* _Dataset rows_:

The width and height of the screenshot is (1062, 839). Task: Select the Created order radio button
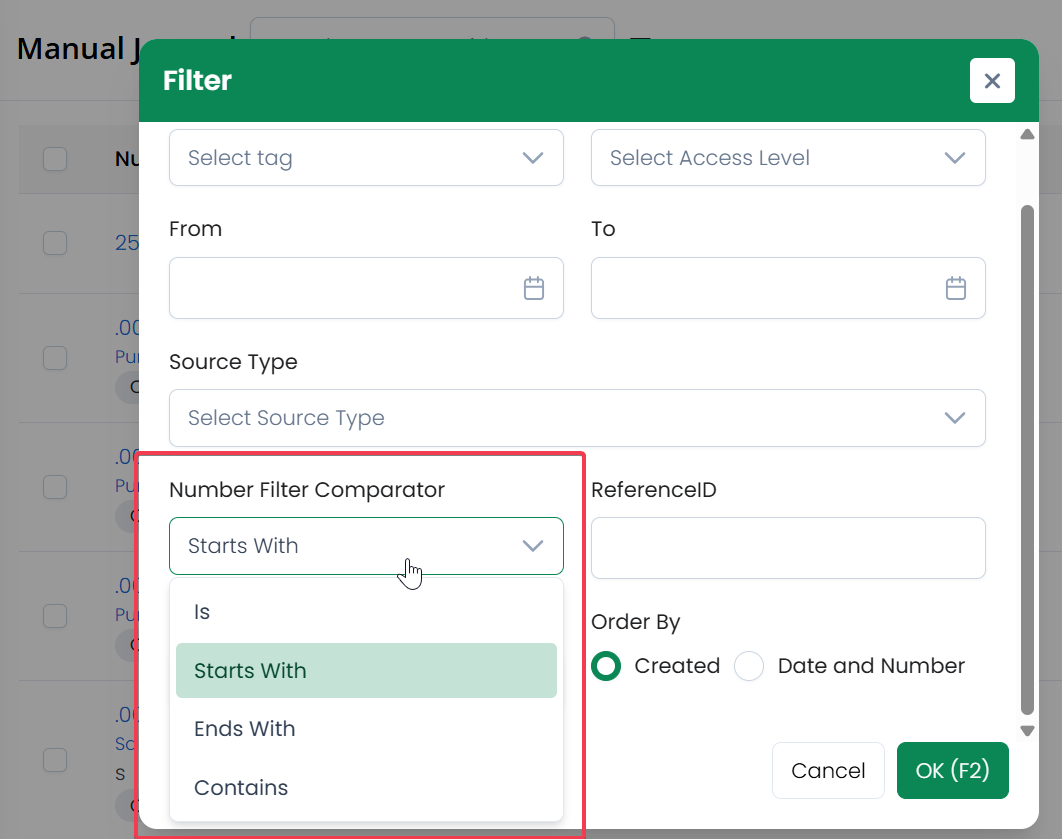tap(606, 666)
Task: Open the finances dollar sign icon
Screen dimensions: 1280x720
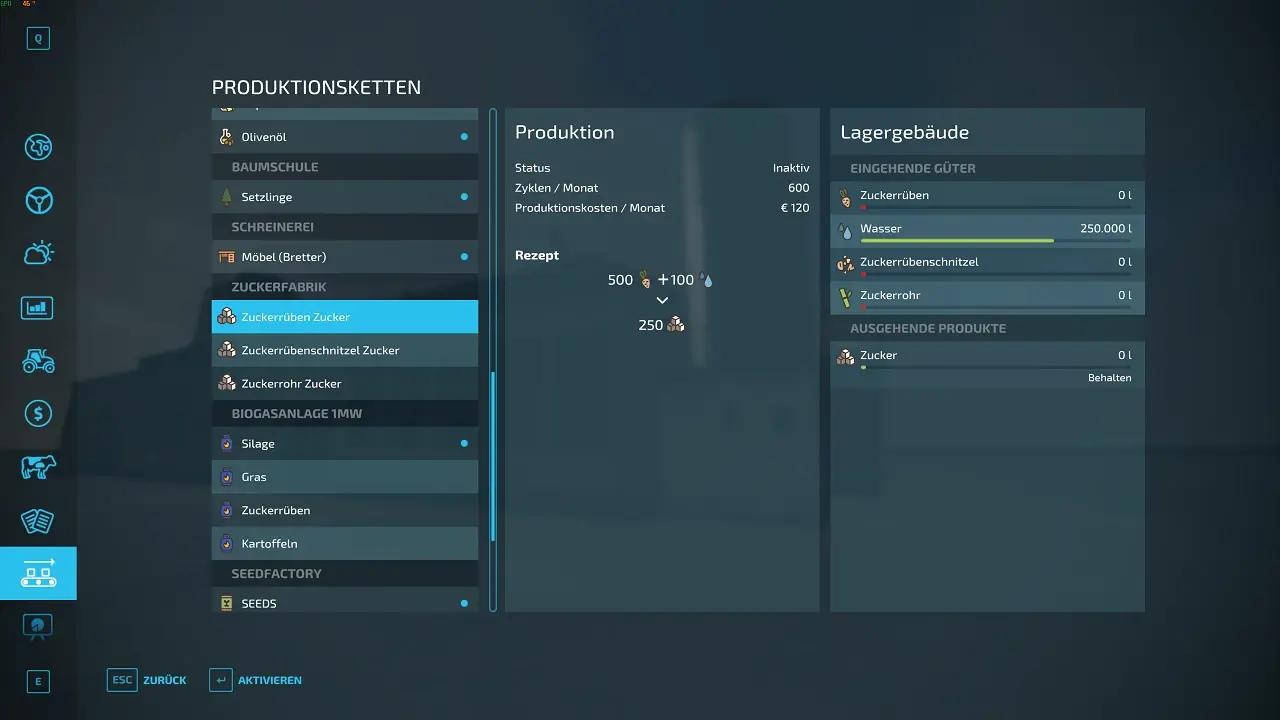Action: (38, 413)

* _EXERCISE_:
Rewrite each line of the data above as one string in a JSON list, skipping blank lines. Leave the pictures out of the result.

* _WRITTEN RESPONSE_:
[
  "The width and height of the screenshot is (1062, 839). Task: Select the Created order radio button",
  "tap(606, 666)",
  "Task: Open the finances dollar sign icon",
  "Screen dimensions: 1280x720",
  "Action: (38, 413)"
]